I suppose Sean Salisbury's comment that Payton Manning "Jewed" the ball down the field makes sense, if you consider that Catholicism owns the vertical passing game by virtue of the Hail Mary.
Honestly, as a self-identified Red Sea Pedestrian, I don't much care one way or another about Salisbury's comment, though the fact that ESPN is trying to deny the whole thing by claiming there are no transcripts available is just plain comical. Try Google, Bristol.
On the other hand, if the rumors are true and Mr. Salisbury has in fact been showing cell phone pictures of his down'n'distance marker around, it's a far more serious workplace issue than anything that Harold "the hugger" Reynolds did at that Outback, and should have been dealt with appropriately.

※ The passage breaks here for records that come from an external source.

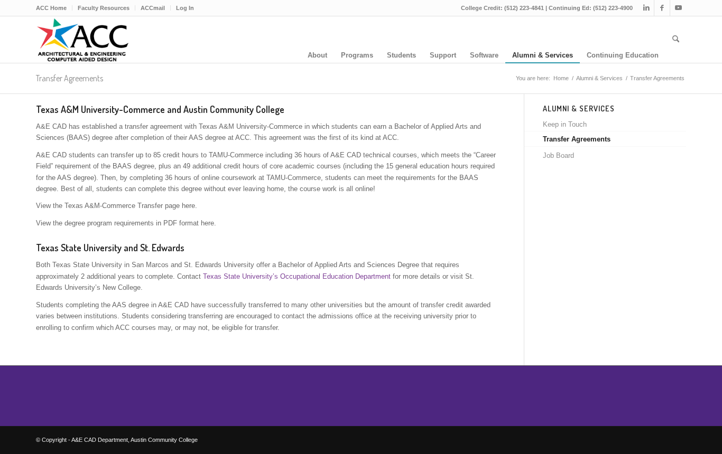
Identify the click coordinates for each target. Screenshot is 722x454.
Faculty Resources (103, 8)
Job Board (558, 155)
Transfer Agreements (69, 78)
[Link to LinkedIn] (646, 8)
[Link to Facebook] (662, 8)
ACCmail (153, 8)
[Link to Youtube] (678, 8)
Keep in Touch (565, 124)
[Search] (675, 39)
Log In (185, 8)
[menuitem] (54, 8)
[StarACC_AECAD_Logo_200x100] (82, 39)
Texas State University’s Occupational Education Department (297, 276)
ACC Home (51, 8)
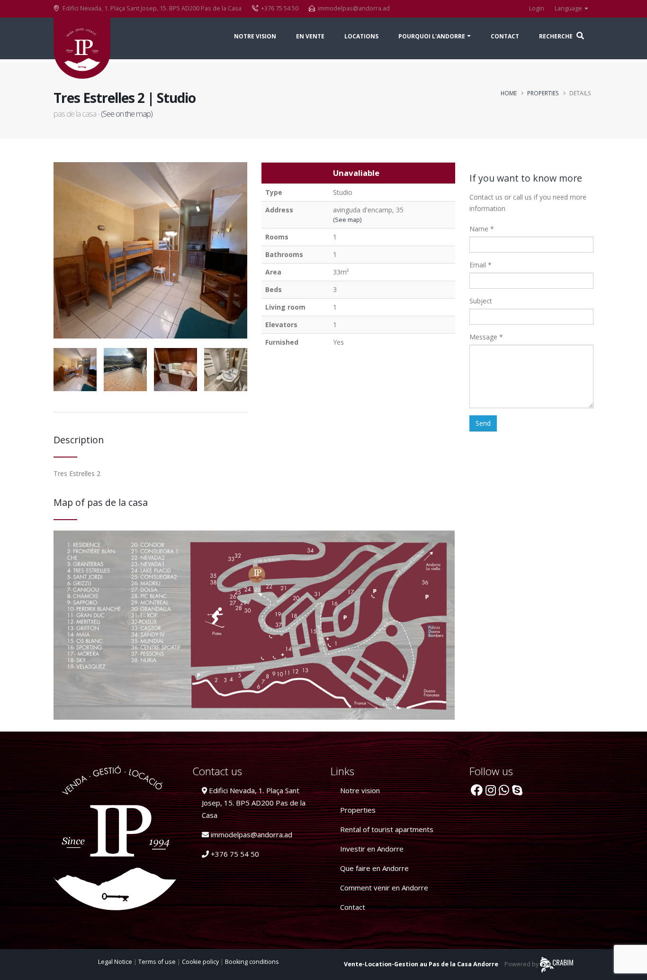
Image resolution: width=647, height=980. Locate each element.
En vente (310, 36)
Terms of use (157, 962)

All that being said, I don't quite understand the fascination Salisbury holds. He comes across as a freaked-out version of Kirk Herbstreit, constantly hostile and confrontational over the most inconsequential things. I keep on expecting him to try to dive through the cut-in screens to go for John Clayton's throat like Brock Samson with his mad on, a barely controlled, twitchy bully whose analysis seems to be limited to cliches.
Who knows. In the meantime, I look forward to Donovan McNabb trying to Zoroastrian the ball against the Giants next year, with maybe a bit of Mithraism thrown in to mix things up in the second half.